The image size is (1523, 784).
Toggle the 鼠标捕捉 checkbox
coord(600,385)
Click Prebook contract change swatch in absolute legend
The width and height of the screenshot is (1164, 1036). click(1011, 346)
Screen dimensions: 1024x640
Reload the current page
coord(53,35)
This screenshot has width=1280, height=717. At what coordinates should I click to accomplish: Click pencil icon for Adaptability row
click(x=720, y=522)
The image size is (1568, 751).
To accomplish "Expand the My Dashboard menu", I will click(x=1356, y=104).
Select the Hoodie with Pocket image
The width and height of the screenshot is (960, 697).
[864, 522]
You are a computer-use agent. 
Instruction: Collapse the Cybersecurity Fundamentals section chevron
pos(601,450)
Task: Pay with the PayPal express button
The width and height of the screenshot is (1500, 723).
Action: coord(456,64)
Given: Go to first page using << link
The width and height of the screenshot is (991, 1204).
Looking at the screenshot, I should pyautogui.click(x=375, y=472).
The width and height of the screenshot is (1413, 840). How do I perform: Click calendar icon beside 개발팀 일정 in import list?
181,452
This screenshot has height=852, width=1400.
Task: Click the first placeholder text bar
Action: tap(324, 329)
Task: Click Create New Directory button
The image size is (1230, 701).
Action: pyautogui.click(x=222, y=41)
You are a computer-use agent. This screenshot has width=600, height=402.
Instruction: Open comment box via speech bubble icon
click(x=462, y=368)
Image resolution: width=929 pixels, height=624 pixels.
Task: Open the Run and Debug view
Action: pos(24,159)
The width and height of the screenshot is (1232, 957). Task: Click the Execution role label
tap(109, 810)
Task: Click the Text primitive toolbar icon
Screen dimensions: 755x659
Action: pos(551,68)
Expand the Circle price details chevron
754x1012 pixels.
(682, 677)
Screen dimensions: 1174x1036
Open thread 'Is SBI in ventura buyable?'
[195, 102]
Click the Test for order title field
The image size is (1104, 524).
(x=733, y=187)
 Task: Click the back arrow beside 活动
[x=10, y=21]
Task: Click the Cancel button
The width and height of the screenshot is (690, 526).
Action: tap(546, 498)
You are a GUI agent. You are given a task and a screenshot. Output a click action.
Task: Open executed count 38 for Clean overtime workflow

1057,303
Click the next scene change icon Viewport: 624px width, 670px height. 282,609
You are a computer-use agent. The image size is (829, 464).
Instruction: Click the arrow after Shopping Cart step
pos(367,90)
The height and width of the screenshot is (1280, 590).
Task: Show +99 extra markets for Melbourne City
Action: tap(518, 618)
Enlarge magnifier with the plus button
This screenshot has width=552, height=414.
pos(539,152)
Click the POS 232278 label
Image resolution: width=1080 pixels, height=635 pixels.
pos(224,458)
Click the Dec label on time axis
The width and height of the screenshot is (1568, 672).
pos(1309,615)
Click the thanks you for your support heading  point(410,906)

_EXERCISE OBJECTIVE:_ From the material above, retype precisely the lines between the line holding "Task: Click the Text primitive toolbar icon" and the line holding "Click the Test for order title field", inclusive, and nothing beyond them.

_OUTPUT FOR THIS EXERCISE:_
Task: Click the Text primitive toolbar icon
Screen dimensions: 755x659
Action: pos(551,68)
Expand the Circle price details chevron
754x1012 pixels.
(682, 677)
Screen dimensions: 1174x1036
Open thread 'Is SBI in ventura buyable?'
[195, 102]
Click the Test for order title field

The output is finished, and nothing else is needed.